EXERCISE REQUIREMENTS: Reproduce all of the records below, word for word.

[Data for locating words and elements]
# # # # # # #

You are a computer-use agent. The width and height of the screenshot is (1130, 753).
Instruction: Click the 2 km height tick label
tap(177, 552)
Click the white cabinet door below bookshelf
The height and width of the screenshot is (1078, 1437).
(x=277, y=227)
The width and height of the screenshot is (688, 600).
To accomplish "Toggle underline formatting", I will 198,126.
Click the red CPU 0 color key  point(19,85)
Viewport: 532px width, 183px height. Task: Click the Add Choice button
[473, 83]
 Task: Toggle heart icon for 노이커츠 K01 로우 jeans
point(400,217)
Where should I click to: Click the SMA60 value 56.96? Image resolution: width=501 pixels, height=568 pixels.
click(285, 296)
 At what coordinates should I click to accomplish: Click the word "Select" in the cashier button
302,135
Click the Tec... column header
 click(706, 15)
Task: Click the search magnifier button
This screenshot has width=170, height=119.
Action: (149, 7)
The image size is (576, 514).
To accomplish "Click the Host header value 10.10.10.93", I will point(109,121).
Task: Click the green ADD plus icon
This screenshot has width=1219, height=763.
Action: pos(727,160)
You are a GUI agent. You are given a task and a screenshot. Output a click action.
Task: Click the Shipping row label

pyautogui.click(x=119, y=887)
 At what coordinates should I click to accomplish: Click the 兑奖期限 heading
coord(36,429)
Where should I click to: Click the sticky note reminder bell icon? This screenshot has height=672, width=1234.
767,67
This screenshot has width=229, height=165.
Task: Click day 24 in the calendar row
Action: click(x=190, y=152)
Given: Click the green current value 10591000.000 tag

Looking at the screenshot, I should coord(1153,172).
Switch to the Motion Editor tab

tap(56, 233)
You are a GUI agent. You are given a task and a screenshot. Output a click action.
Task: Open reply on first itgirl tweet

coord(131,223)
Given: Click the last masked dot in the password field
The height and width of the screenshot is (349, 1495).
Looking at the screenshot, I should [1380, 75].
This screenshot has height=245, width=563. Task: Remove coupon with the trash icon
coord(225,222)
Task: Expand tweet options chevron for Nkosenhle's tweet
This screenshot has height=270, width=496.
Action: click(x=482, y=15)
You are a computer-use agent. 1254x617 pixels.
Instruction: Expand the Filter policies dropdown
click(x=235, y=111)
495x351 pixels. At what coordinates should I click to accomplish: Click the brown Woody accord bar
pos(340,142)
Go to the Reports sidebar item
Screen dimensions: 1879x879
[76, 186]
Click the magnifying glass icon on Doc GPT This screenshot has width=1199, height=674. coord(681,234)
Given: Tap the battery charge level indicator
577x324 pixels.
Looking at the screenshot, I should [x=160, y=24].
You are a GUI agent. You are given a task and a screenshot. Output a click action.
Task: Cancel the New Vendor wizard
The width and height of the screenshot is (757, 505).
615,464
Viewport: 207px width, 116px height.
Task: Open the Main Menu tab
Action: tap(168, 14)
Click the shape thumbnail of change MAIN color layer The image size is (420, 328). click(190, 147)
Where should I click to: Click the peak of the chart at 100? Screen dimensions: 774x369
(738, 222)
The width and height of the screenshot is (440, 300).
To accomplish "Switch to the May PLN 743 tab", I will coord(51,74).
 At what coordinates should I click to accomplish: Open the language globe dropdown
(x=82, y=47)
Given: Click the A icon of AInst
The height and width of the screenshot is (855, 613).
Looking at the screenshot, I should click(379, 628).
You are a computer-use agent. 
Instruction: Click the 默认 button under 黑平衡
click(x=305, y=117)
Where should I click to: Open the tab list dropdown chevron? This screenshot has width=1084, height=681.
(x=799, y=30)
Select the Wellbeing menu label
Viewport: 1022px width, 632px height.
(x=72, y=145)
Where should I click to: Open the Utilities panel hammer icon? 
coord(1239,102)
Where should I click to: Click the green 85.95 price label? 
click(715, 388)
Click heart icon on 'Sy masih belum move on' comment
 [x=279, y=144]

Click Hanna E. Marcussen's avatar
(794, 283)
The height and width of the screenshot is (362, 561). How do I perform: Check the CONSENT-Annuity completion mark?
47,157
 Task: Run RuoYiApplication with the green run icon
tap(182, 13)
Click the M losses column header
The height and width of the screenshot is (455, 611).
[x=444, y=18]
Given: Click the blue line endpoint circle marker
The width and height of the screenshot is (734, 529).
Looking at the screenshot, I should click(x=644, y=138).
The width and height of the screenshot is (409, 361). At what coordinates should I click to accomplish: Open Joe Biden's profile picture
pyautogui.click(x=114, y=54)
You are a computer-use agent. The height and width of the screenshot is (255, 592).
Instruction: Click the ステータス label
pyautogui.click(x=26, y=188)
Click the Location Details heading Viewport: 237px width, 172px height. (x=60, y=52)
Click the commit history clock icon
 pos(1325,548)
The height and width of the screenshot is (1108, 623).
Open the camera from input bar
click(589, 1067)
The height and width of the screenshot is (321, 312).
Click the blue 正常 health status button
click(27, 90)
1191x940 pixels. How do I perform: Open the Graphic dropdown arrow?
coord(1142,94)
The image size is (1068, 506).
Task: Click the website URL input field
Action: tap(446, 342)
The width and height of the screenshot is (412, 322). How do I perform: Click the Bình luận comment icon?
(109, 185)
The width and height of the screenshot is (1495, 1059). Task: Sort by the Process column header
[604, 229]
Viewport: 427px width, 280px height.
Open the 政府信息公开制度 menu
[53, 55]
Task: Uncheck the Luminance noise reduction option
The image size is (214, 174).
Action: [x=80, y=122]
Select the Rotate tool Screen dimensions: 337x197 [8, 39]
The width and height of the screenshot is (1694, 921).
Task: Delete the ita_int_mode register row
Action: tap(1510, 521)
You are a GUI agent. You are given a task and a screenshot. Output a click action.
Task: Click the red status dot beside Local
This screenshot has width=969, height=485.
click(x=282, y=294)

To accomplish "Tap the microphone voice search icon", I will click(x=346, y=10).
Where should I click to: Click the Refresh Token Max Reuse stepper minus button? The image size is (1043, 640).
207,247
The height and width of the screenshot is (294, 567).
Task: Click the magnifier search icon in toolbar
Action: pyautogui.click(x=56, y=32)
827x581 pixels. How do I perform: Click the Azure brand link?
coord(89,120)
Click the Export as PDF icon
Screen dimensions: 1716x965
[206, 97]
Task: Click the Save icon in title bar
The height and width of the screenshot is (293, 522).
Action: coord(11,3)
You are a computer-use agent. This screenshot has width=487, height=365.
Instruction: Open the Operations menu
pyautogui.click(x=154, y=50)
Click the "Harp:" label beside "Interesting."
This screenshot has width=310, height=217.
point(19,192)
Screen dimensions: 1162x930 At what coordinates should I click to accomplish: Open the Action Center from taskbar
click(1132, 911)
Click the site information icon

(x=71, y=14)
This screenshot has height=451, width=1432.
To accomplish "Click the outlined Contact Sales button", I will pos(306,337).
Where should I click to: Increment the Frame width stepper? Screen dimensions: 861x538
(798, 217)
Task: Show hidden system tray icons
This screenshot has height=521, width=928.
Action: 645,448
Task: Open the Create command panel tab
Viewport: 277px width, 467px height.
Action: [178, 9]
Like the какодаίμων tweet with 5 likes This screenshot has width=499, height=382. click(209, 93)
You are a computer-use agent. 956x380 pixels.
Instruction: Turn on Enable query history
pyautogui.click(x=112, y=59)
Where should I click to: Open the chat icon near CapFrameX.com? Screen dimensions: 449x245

# # # # # # #

THE SOLUTION:
You are a computer-use agent. The width and height of the screenshot is (1130, 753).
Instruction: Click the 2 km height tick label
tap(177, 552)
Click the white cabinet door below bookshelf
The height and width of the screenshot is (1078, 1437).
(x=277, y=227)
The width and height of the screenshot is (688, 600).
To accomplish "Toggle underline formatting", I will 198,126.
Click the red CPU 0 color key  point(19,85)
Viewport: 532px width, 183px height. Task: Click the Add Choice button
[473, 83]
 Task: Toggle heart icon for 노이커츠 K01 로우 jeans
point(400,217)
Where should I click to: Click the SMA60 value 56.96? Image resolution: width=501 pixels, height=568 pixels.
click(285, 296)
 At what coordinates should I click to accomplish: Click the word "Select" in the cashier button
302,135
Click the Tec... column header
 click(706, 15)
Task: Click the search magnifier button
This screenshot has width=170, height=119.
Action: (149, 7)
The image size is (576, 514).
To accomplish "Click the Host header value 10.10.10.93", I will point(109,121).
Task: Click the green ADD plus icon
This screenshot has width=1219, height=763.
Action: pos(727,160)
You are a GUI agent. You are given a task and a screenshot. Output a click action.
Task: Click the Shipping row label

pyautogui.click(x=119, y=887)
 At what coordinates should I click to accomplish: Click the 兑奖期限 heading
coord(36,429)
Where should I click to: Click the sticky note reminder bell icon? This screenshot has height=672, width=1234.
767,67
This screenshot has width=229, height=165.
Task: Click day 24 in the calendar row
Action: click(x=190, y=152)
Given: Click the green current value 10591000.000 tag

Looking at the screenshot, I should coord(1153,172).
Switch to the Motion Editor tab

tap(56, 233)
You are a GUI agent. You are given a task and a screenshot. Output a click action.
Task: Open reply on first itgirl tweet

coord(131,223)
Given: Click the last masked dot in the password field
The height and width of the screenshot is (349, 1495).
Looking at the screenshot, I should [1380, 75].
This screenshot has height=245, width=563. Task: Remove coupon with the trash icon
coord(225,222)
Task: Expand tweet options chevron for Nkosenhle's tweet
This screenshot has height=270, width=496.
Action: click(x=482, y=15)
You are a computer-use agent. 1254x617 pixels.
Instruction: Expand the Filter policies dropdown
click(x=235, y=111)
495x351 pixels. At what coordinates should I click to accomplish: Click the brown Woody accord bar
pos(340,142)
Go to the Reports sidebar item
Screen dimensions: 1879x879
[76, 186]
Click the magnifying glass icon on Doc GPT This screenshot has width=1199, height=674. coord(681,234)
Given: Tap the battery charge level indicator
577x324 pixels.
Looking at the screenshot, I should [x=160, y=24].
You are a GUI agent. You are given a task and a screenshot. Output a click action.
Task: Cancel the New Vendor wizard
The width and height of the screenshot is (757, 505).
615,464
Viewport: 207px width, 116px height.
Task: Open the Main Menu tab
Action: tap(168, 14)
Click the shape thumbnail of change MAIN color layer The image size is (420, 328). click(190, 147)
Where should I click to: Click the peak of the chart at 100? Screen dimensions: 774x369
(738, 222)
The width and height of the screenshot is (440, 300).
To accomplish "Switch to the May PLN 743 tab", I will coord(51,74).
 At what coordinates should I click to accomplish: Open the language globe dropdown
(x=82, y=47)
Given: Click the A icon of AInst
The height and width of the screenshot is (855, 613).
Looking at the screenshot, I should click(379, 628).
You are a computer-use agent. 
Instruction: Click the 默认 button under 黑平衡
click(x=305, y=117)
Where should I click to: Open the tab list dropdown chevron? This screenshot has width=1084, height=681.
(x=799, y=30)
Select the Wellbeing menu label
Viewport: 1022px width, 632px height.
(x=72, y=145)
Where should I click to: Open the Utilities panel hammer icon? 
coord(1239,102)
Where should I click to: Click the green 85.95 price label? 
click(715, 388)
Click heart icon on 'Sy masih belum move on' comment
 [x=279, y=144]

Click Hanna E. Marcussen's avatar
(794, 283)
The height and width of the screenshot is (362, 561). How do I perform: Check the CONSENT-Annuity completion mark?
47,157
 Task: Run RuoYiApplication with the green run icon
tap(182, 13)
Click the M losses column header
The height and width of the screenshot is (455, 611).
[x=444, y=18]
Given: Click the blue line endpoint circle marker
The width and height of the screenshot is (734, 529).
Looking at the screenshot, I should click(x=644, y=138).
The width and height of the screenshot is (409, 361). At what coordinates should I click to accomplish: Open Joe Biden's profile picture
pyautogui.click(x=114, y=54)
You are a computer-use agent. The height and width of the screenshot is (255, 592).
Instruction: Click the ステータス label
pyautogui.click(x=26, y=188)
Click the Location Details heading Viewport: 237px width, 172px height. (x=60, y=52)
Click the commit history clock icon
 pos(1325,548)
The height and width of the screenshot is (1108, 623).
Open the camera from input bar
click(589, 1067)
The height and width of the screenshot is (321, 312).
Click the blue 正常 health status button
click(27, 90)
1191x940 pixels. How do I perform: Open the Graphic dropdown arrow?
coord(1142,94)
The image size is (1068, 506).
Task: Click the website URL input field
Action: tap(446, 342)
The width and height of the screenshot is (412, 322). How do I perform: Click the Bình luận comment icon?
(109, 185)
The width and height of the screenshot is (1495, 1059). Task: Sort by the Process column header
[604, 229]
Viewport: 427px width, 280px height.
Open the 政府信息公开制度 menu
[53, 55]
Task: Uncheck the Luminance noise reduction option
The image size is (214, 174).
Action: [x=80, y=122]
Select the Rotate tool Screen dimensions: 337x197 [8, 39]
The width and height of the screenshot is (1694, 921).
Task: Delete the ita_int_mode register row
Action: tap(1510, 521)
You are a GUI agent. You are given a task and a screenshot. Output a click action.
Task: Click the red status dot beside Local
This screenshot has width=969, height=485.
click(x=282, y=294)

To accomplish "Tap the microphone voice search icon", I will click(x=346, y=10).
Where should I click to: Click the Refresh Token Max Reuse stepper minus button? The image size is (1043, 640).
207,247
The height and width of the screenshot is (294, 567).
Task: Click the magnifier search icon in toolbar
Action: pyautogui.click(x=56, y=32)
827x581 pixels. How do I perform: Click the Azure brand link?
coord(89,120)
Click the Export as PDF icon
Screen dimensions: 1716x965
[206, 97]
Task: Click the Save icon in title bar
The height and width of the screenshot is (293, 522).
Action: coord(11,3)
You are a computer-use agent. This screenshot has width=487, height=365.
Instruction: Open the Operations menu
pyautogui.click(x=154, y=50)
Click the "Harp:" label beside "Interesting."
This screenshot has width=310, height=217.
point(19,192)
Screen dimensions: 1162x930 At what coordinates should I click to accomplish: Open the Action Center from taskbar
click(1132, 911)
Click the site information icon

(x=71, y=14)
This screenshot has height=451, width=1432.
To accomplish "Click the outlined Contact Sales button", I will pos(306,337).
Where should I click to: Increment the Frame width stepper? Screen dimensions: 861x538
(798, 217)
Task: Show hidden system tray icons
This screenshot has height=521, width=928.
Action: 645,448
Task: Open the Create command panel tab
Viewport: 277px width, 467px height.
Action: [178, 9]
Like the какодаίμων tweet with 5 likes This screenshot has width=499, height=382. click(209, 93)
You are a computer-use agent. 956x380 pixels.
Instruction: Turn on Enable query history
pyautogui.click(x=112, y=59)
Where should I click to: Open the chat icon near CapFrameX.com? Screen dimensions: 449x245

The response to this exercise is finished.